Task item: In one to three sentences, explain why the adoption stylebook text recommends the phrasing "She was adopted in 1997" over "She is adopted."

Excerpted text:
BEGIN
In 2002, more than 100 adoption groups, professionals, and individuals signed a letter drafted by the Accurate Adoption Reporting group to the editor of the Associated Press stylebook, used by journalists around the country, and to the editors of stylebooks used by a wide range of other publications, asking them to add an entry on adoption in stylebooks. “Through their word choices, even well-meaning journalists can inadvertently convey the misconception that adoptive families are somehow less genuine and permanent, and that people who were adopted—and their role in the family—remain somehow different. A stylebook entry on adoption would help journalists use language that conveys the fact that adoptive families are just like any other, both in law and in loving relationships.”
A copy of the suggested stylebook is below. We urge you to send it to your local newspaper editor, to family, friends or others who may benefit.
Suggested Adoption Stylebook
* As with race or gender, the fact that a person was adopted should be mentioned only if it’s essential to the story. If it’s used, its relevance should be made clear. A daughter who joined the family through adoption is—and should be described as—simply a daughter. If it is relevant to mention adoption, we suggest past tense phrasing such as: “She was adopted in 1997” rather than “She is adopted.” Adoption is one of many events in a person’s past, not an immutable personal trait.
END
Collected data
BEGIN
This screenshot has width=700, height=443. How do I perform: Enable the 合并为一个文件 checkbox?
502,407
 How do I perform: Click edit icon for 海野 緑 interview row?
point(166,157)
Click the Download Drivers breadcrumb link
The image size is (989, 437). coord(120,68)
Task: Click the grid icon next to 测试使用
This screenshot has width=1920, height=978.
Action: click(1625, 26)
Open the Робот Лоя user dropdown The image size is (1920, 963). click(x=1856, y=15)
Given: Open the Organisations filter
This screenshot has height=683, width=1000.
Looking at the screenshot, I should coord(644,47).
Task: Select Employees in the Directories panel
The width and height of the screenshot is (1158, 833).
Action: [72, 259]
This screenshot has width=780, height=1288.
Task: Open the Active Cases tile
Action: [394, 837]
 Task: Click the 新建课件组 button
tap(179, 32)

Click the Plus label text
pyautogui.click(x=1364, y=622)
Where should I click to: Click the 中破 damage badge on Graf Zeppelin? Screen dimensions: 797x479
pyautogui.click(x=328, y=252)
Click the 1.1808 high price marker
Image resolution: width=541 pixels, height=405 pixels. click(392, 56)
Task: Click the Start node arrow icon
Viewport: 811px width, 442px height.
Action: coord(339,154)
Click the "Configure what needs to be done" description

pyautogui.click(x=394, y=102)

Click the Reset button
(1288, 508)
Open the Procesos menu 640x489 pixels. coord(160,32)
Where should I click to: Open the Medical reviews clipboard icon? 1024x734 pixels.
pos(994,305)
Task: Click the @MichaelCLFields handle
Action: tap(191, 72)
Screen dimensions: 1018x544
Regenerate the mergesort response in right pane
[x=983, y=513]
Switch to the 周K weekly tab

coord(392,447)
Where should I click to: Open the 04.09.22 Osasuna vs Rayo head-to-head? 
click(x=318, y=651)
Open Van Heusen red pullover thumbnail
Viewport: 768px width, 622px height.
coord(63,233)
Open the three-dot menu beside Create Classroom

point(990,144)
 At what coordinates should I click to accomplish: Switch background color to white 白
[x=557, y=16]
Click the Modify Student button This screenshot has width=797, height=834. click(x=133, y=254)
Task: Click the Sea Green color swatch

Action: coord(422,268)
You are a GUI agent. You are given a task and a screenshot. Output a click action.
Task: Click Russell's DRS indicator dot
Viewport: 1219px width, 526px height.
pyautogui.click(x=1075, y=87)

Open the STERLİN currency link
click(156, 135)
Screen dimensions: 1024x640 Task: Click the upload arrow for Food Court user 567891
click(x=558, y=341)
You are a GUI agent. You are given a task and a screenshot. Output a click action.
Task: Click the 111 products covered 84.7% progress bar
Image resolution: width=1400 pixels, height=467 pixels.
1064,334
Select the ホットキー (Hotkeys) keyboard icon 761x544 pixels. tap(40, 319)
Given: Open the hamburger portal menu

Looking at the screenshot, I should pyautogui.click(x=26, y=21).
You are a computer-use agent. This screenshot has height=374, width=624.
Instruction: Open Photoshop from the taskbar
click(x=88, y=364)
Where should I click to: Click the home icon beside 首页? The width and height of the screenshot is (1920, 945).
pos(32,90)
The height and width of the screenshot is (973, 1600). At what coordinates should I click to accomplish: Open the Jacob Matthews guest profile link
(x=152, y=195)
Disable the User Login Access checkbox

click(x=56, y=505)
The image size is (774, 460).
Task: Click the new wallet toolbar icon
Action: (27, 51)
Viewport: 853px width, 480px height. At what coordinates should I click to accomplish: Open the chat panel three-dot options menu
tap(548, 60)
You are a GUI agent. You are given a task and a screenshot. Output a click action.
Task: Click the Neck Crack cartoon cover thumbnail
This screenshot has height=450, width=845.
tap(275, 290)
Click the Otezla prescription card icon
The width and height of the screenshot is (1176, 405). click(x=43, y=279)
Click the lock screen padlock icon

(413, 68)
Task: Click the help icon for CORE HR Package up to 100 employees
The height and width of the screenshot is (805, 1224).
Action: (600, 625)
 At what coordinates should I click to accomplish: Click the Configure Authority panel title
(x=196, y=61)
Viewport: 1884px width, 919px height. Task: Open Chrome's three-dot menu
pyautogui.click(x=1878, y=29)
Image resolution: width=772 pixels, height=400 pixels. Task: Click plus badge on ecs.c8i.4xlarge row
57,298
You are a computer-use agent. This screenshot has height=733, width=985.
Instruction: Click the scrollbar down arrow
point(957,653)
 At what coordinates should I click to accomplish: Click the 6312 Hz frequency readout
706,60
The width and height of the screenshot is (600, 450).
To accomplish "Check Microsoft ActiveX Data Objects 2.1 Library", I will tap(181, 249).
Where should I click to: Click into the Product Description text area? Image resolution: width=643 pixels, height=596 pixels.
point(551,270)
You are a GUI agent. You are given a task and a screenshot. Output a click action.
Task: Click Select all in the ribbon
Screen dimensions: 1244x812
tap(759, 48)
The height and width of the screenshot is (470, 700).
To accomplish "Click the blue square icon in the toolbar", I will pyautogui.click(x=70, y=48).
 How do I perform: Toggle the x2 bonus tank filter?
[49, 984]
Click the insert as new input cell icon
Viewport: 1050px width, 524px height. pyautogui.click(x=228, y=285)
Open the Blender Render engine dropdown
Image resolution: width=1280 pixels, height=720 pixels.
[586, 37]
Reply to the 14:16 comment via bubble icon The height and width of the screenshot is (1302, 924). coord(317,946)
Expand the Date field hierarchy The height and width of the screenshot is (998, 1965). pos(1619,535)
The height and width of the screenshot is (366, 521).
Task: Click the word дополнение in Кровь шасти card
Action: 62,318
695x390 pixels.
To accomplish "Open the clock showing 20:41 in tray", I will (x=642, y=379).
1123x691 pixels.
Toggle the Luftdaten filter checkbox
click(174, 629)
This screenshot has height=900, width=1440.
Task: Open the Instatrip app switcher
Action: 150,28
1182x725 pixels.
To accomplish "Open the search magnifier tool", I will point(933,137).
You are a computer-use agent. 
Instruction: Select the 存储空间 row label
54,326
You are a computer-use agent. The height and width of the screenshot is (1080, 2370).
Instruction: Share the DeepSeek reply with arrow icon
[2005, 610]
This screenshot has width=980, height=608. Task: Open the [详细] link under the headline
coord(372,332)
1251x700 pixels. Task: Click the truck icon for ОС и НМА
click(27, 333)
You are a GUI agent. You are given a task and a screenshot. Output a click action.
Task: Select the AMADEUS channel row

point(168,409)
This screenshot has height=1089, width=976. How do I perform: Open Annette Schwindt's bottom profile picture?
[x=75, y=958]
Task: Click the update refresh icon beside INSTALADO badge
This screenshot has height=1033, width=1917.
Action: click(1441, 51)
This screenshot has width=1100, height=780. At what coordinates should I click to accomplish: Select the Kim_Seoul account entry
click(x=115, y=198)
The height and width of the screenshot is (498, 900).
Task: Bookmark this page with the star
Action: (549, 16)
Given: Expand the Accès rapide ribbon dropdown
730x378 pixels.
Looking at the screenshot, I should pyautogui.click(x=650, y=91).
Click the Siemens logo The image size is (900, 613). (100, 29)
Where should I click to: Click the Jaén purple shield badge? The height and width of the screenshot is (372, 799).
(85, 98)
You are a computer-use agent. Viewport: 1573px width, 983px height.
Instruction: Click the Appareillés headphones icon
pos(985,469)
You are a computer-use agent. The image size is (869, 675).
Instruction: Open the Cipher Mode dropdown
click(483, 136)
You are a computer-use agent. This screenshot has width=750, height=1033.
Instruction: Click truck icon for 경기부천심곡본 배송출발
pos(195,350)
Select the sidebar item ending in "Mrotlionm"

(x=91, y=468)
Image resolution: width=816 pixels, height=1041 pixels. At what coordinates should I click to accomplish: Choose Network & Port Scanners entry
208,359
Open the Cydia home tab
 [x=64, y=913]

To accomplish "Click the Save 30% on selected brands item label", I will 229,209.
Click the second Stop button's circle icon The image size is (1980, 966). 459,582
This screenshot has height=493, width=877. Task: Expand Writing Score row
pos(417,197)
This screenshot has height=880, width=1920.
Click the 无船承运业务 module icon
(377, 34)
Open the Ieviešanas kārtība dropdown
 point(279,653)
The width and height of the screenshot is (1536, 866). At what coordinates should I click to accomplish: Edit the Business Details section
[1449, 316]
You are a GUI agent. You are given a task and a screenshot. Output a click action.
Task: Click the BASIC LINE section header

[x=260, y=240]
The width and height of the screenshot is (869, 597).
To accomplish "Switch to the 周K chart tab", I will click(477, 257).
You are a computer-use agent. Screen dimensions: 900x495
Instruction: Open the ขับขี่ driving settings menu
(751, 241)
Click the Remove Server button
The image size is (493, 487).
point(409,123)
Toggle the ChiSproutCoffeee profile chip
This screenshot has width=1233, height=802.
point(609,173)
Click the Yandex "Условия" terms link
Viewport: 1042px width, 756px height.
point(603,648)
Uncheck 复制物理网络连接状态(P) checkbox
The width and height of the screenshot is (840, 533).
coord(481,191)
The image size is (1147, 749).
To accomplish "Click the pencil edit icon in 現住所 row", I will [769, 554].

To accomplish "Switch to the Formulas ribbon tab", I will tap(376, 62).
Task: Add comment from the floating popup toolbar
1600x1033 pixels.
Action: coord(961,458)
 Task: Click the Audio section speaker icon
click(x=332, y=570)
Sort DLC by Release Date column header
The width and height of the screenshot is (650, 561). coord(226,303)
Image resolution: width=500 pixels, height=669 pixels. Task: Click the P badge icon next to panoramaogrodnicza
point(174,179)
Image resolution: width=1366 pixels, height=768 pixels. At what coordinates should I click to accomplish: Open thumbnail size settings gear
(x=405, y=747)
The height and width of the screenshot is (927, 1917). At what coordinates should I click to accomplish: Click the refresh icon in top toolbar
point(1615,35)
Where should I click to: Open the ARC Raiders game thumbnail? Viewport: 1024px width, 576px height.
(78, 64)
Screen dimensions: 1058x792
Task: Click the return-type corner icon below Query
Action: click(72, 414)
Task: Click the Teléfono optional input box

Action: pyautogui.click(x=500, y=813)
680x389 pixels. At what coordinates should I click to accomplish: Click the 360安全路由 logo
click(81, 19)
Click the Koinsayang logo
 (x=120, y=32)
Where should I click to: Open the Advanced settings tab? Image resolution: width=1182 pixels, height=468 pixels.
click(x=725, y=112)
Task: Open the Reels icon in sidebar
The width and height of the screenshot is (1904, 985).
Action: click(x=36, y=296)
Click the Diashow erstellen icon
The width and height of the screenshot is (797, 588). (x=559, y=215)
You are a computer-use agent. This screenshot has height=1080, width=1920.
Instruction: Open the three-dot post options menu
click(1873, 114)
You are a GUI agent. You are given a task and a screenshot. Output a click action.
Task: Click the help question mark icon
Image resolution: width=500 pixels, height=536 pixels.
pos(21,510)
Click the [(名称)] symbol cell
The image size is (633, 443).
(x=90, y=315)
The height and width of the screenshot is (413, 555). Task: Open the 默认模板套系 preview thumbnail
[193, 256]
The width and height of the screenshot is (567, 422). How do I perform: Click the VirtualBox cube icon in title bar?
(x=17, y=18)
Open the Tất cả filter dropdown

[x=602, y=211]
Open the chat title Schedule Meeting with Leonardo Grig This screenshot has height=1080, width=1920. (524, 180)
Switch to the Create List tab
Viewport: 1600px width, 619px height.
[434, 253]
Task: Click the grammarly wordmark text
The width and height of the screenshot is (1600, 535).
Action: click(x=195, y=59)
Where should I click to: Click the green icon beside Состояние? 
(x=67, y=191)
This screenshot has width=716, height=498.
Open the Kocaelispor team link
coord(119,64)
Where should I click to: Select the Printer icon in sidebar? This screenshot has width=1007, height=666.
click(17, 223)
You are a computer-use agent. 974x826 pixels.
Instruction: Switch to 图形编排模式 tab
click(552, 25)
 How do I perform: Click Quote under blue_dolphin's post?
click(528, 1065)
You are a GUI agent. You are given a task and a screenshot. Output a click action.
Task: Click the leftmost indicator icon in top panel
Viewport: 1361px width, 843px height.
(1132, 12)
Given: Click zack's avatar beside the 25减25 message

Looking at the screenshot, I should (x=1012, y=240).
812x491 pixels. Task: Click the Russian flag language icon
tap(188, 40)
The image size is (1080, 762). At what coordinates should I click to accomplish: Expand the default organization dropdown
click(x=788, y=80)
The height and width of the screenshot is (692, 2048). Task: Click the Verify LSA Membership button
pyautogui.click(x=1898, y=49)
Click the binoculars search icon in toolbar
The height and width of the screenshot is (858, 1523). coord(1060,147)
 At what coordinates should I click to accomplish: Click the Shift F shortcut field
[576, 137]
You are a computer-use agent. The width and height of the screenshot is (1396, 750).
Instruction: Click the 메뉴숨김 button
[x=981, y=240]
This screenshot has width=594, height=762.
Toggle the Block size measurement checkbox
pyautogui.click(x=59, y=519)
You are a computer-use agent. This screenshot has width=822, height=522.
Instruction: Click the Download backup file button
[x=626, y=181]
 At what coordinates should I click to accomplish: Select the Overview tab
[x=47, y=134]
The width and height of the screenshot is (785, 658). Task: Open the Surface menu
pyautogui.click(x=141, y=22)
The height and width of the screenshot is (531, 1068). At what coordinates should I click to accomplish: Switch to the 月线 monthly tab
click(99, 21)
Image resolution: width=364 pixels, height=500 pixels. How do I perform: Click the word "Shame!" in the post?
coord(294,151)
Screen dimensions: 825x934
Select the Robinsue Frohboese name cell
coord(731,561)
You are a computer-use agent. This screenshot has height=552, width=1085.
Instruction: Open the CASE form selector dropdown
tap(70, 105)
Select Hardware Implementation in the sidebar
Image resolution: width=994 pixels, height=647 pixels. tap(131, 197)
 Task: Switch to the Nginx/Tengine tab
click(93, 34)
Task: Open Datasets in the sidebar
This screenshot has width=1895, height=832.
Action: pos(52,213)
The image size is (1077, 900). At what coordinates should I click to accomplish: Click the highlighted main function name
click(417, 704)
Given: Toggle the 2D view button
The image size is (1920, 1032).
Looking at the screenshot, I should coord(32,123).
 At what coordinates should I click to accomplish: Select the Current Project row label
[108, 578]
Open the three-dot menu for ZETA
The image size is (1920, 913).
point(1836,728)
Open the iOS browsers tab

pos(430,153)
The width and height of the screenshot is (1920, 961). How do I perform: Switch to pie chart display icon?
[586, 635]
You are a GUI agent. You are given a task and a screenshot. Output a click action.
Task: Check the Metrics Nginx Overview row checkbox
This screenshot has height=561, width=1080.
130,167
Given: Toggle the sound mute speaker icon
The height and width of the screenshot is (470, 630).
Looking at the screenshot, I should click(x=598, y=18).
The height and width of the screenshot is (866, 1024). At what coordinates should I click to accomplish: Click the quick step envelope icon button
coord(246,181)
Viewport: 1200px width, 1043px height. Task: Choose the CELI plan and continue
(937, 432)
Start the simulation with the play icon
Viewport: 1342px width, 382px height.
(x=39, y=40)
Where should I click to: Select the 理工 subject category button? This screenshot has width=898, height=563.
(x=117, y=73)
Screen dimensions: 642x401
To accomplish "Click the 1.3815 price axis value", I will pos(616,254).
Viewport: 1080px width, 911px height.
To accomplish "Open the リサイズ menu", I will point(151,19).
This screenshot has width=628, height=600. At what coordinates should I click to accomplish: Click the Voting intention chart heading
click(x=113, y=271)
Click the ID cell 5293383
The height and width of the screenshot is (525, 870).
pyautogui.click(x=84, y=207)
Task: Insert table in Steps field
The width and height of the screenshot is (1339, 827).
END
Exercise answer: The text favors past tense because it treats adoption as one of many events in a person's past, not as an immutable personal trait. Saying "She was adopted" presents adoption as something that happened rather than as what she permanently is.